Give back every record that follows, exactly as written.
....
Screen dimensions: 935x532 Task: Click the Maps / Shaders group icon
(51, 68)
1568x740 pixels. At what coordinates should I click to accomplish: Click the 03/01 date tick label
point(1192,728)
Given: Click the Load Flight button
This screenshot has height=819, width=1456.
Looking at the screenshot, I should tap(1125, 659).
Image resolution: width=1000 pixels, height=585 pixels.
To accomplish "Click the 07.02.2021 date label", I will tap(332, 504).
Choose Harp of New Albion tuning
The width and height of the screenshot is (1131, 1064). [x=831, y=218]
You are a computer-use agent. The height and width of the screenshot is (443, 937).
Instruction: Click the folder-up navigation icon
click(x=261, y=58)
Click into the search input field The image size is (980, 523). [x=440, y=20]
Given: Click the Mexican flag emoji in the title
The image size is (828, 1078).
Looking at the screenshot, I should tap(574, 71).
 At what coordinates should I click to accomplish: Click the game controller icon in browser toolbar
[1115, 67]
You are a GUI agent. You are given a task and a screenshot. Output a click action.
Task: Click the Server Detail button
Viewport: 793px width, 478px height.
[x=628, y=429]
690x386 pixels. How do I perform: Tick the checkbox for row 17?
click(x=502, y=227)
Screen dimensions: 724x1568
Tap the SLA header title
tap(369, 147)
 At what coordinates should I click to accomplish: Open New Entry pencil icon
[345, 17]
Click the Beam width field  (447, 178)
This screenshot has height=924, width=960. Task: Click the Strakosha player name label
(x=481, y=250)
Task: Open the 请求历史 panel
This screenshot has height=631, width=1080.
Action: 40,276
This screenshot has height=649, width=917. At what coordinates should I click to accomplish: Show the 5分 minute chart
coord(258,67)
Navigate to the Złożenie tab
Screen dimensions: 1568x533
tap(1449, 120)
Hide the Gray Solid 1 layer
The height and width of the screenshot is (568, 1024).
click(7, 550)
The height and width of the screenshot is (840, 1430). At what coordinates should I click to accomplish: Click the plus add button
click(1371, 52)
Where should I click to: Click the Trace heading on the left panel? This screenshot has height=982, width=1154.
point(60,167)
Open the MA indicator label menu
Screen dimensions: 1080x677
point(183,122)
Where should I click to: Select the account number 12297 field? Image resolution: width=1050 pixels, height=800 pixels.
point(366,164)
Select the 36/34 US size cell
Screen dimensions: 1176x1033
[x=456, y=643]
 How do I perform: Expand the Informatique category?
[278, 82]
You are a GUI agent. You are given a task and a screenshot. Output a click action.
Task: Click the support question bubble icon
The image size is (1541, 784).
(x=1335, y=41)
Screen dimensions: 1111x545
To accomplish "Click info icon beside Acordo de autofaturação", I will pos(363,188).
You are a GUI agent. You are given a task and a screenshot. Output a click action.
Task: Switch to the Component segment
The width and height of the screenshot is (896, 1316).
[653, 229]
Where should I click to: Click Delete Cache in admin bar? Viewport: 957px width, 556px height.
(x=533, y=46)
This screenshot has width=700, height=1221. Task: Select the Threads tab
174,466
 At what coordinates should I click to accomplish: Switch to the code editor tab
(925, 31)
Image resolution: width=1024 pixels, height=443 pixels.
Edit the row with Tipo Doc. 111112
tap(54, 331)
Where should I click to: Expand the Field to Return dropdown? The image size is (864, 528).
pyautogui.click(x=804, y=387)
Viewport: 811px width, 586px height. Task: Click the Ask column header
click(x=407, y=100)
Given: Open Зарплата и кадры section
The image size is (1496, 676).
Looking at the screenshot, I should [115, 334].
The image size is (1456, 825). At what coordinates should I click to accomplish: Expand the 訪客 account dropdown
....
Exercise response:
Screen dimensions: 935x532 Task: Click the Maps / Shaders group icon
(51, 68)
1568x740 pixels. At what coordinates should I click to accomplish: Click the 03/01 date tick label
point(1192,728)
Given: Click the Load Flight button
This screenshot has height=819, width=1456.
Looking at the screenshot, I should tap(1125, 659).
Image resolution: width=1000 pixels, height=585 pixels.
To accomplish "Click the 07.02.2021 date label", I will tap(332, 504).
Choose Harp of New Albion tuning
The width and height of the screenshot is (1131, 1064). [x=831, y=218]
You are a computer-use agent. The height and width of the screenshot is (443, 937).
Instruction: Click the folder-up navigation icon
click(x=261, y=58)
Click into the search input field The image size is (980, 523). [x=440, y=20]
Given: Click the Mexican flag emoji in the title
The image size is (828, 1078).
Looking at the screenshot, I should tap(574, 71).
 At what coordinates should I click to accomplish: Click the game controller icon in browser toolbar
[1115, 67]
You are a GUI agent. You are given a task and a screenshot. Output a click action.
Task: Click the Server Detail button
Viewport: 793px width, 478px height.
[x=628, y=429]
690x386 pixels. How do I perform: Tick the checkbox for row 17?
click(x=502, y=227)
Screen dimensions: 724x1568
Tap the SLA header title
tap(369, 147)
 At what coordinates should I click to accomplish: Open New Entry pencil icon
[345, 17]
Click the Beam width field  (447, 178)
This screenshot has height=924, width=960. Task: Click the Strakosha player name label
(x=481, y=250)
Task: Open the 请求历史 panel
This screenshot has height=631, width=1080.
Action: 40,276
This screenshot has height=649, width=917. At what coordinates should I click to accomplish: Show the 5分 minute chart
coord(258,67)
Navigate to the Złożenie tab
Screen dimensions: 1568x533
tap(1449, 120)
Hide the Gray Solid 1 layer
The height and width of the screenshot is (568, 1024).
click(7, 550)
The height and width of the screenshot is (840, 1430). At what coordinates should I click to accomplish: Click the plus add button
click(1371, 52)
Where should I click to: Click the Trace heading on the left panel? This screenshot has height=982, width=1154.
point(60,167)
Open the MA indicator label menu
Screen dimensions: 1080x677
point(183,122)
Where should I click to: Select the account number 12297 field? Image resolution: width=1050 pixels, height=800 pixels.
point(366,164)
Select the 36/34 US size cell
Screen dimensions: 1176x1033
[x=456, y=643]
 How do I perform: Expand the Informatique category?
[278, 82]
You are a GUI agent. You are given a task and a screenshot. Output a click action.
Task: Click the support question bubble icon
The image size is (1541, 784).
(x=1335, y=41)
Screen dimensions: 1111x545
To accomplish "Click info icon beside Acordo de autofaturação", I will pos(363,188).
You are a GUI agent. You are given a task and a screenshot. Output a click action.
Task: Switch to the Component segment
The width and height of the screenshot is (896, 1316).
[653, 229]
Where should I click to: Click Delete Cache in admin bar? Viewport: 957px width, 556px height.
(x=533, y=46)
This screenshot has width=700, height=1221. Task: Select the Threads tab
174,466
 At what coordinates should I click to accomplish: Switch to the code editor tab
(925, 31)
Image resolution: width=1024 pixels, height=443 pixels.
Edit the row with Tipo Doc. 111112
tap(54, 331)
Where should I click to: Expand the Field to Return dropdown? The image size is (864, 528).
pyautogui.click(x=804, y=387)
Viewport: 811px width, 586px height. Task: Click the Ask column header
click(x=407, y=100)
Given: Open Зарплата и кадры section
The image size is (1496, 676).
Looking at the screenshot, I should [115, 334].
The image size is (1456, 825). At what coordinates should I click to accomplish: Expand the 訪客 account dropdown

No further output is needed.